Depending on how you run the numbers, commitments coming out of Glasgow could limit warming to 1.8 degrees Celsius or as high as 2.7 degrees Celsius (if you omit commitments that aren’t officially Nationally Determined Contributions). This is progress, but it’s still north of the 1.5 degrees Celsius target and lacks the concrete actions that are needed this decade. 

With an eye to getting real GHG abatement done, what do we need to do? Matthew Banks, Associate Director of Sustainability from Guidehouse, another Alliance Associate, puts it this way: “to move from commitment to implementation within companies, the pursuit of GHG targets needs to be rooted in more of a corporate-wide endeavor no different than enterprise management systems like Six Sigma, LEAN, or Kaizen which integrate process improvements and decision-making throughout the enterprise.”

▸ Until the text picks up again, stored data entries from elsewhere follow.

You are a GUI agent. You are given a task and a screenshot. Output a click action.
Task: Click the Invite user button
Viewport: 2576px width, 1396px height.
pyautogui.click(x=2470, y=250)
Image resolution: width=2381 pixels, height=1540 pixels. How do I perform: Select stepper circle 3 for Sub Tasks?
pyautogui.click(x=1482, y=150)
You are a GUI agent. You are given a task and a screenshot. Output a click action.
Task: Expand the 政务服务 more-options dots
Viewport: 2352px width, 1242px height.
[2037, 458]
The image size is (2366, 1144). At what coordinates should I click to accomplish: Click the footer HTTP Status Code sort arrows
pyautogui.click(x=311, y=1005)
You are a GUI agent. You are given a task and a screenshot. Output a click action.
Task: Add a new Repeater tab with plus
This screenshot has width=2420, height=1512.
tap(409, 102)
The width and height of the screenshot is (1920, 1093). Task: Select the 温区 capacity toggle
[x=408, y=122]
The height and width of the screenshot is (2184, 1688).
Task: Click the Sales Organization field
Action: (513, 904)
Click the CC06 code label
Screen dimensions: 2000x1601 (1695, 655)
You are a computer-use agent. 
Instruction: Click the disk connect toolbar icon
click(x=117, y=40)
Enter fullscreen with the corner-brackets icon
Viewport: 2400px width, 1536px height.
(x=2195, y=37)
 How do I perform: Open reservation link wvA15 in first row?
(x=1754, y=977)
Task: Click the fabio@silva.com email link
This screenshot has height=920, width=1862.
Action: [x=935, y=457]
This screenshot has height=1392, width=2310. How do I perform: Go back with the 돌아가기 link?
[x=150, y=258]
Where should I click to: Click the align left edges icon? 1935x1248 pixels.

Locking in new processes and procedures that help remove the disconnect between corporate and plant-level parties is absolutely key and should include items like aligning compensation to GHG reductions and valuing the cost of delay on climate protection related investment (as was a hallmark of the Carbon Disclosure Project’s and the World Wildlife Fund’s 3% Solution to drive profits through carbon reductions).

As encouraging as high-level commitments on net zero are, there needs to be an accompanying directive and alignment of incentives that flows down to the project-level implementation at facilities where actual GHG reductions are achieved. When top-down meets bottom up, that’s when the race to net zero will really begin. Given the clear signals from Glasgow, we can’t afford to wait much longer.